- EXTRACTED RECORDS
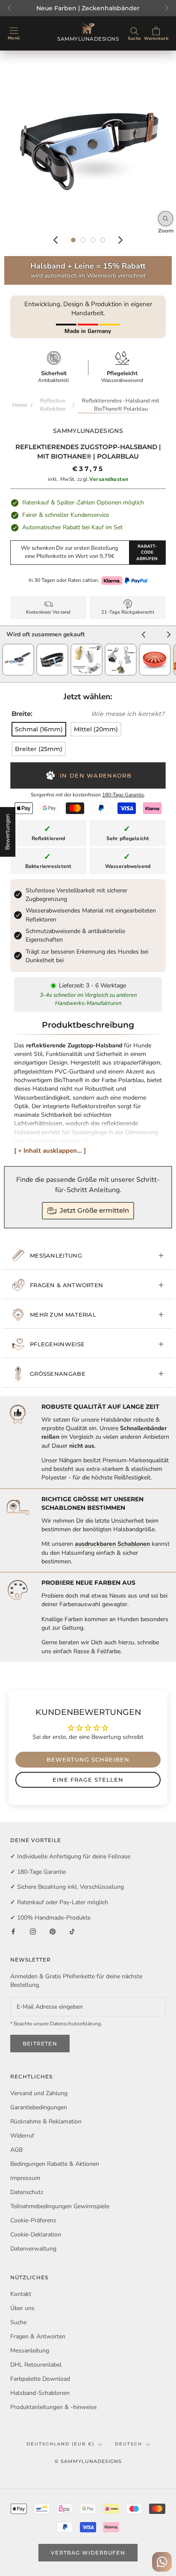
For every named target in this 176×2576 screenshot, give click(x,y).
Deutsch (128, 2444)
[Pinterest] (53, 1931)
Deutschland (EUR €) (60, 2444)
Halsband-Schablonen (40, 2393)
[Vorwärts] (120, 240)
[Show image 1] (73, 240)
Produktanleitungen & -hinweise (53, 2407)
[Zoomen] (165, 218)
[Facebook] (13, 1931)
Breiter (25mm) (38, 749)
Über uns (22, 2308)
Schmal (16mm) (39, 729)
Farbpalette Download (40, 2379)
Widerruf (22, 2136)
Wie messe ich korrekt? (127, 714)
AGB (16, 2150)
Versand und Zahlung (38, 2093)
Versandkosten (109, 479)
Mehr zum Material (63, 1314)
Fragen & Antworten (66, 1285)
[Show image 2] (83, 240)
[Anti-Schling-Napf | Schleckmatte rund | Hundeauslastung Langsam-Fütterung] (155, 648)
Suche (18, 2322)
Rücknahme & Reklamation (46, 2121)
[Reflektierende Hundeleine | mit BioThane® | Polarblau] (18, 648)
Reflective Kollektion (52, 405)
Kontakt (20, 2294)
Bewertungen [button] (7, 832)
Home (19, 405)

- WORK INSTRUCTION
Print out all the material above exactly as it appears, omitting the images.

- ANSWER TO THIS PROBLEM
For every named target in this 176×2576 screenshot, give click(x,y).
Deutsch (128, 2444)
[Pinterest] (53, 1931)
Deutschland (EUR €) (60, 2444)
Halsband-Schablonen (40, 2393)
[Vorwärts] (120, 240)
[Show image 1] (73, 240)
Produktanleitungen & -hinweise (53, 2407)
[Zoomen] (165, 218)
[Facebook] (13, 1931)
Breiter (25mm) (38, 749)
Über uns (22, 2308)
Schmal (16mm) (39, 729)
Farbpalette Download (40, 2379)
Widerruf (22, 2136)
Wie messe ich korrekt? (127, 714)
AGB (16, 2150)
Versand und Zahlung (38, 2093)
Versandkosten (109, 479)
Mehr zum Material (63, 1314)
Fragen & Antworten (66, 1285)
[Show image 2] (83, 240)
[Anti-Schling-Napf | Schleckmatte rund | Hundeauslastung Langsam-Fütterung] (155, 648)
Suche (18, 2322)
Rücknahme & Reklamation (46, 2121)
[Reflektierende Hundeleine | mit BioThane® | Polarblau] (18, 648)
Reflective Kollektion (52, 405)
Kontakt (20, 2294)
Bewertungen [button] (7, 832)
Home (19, 405)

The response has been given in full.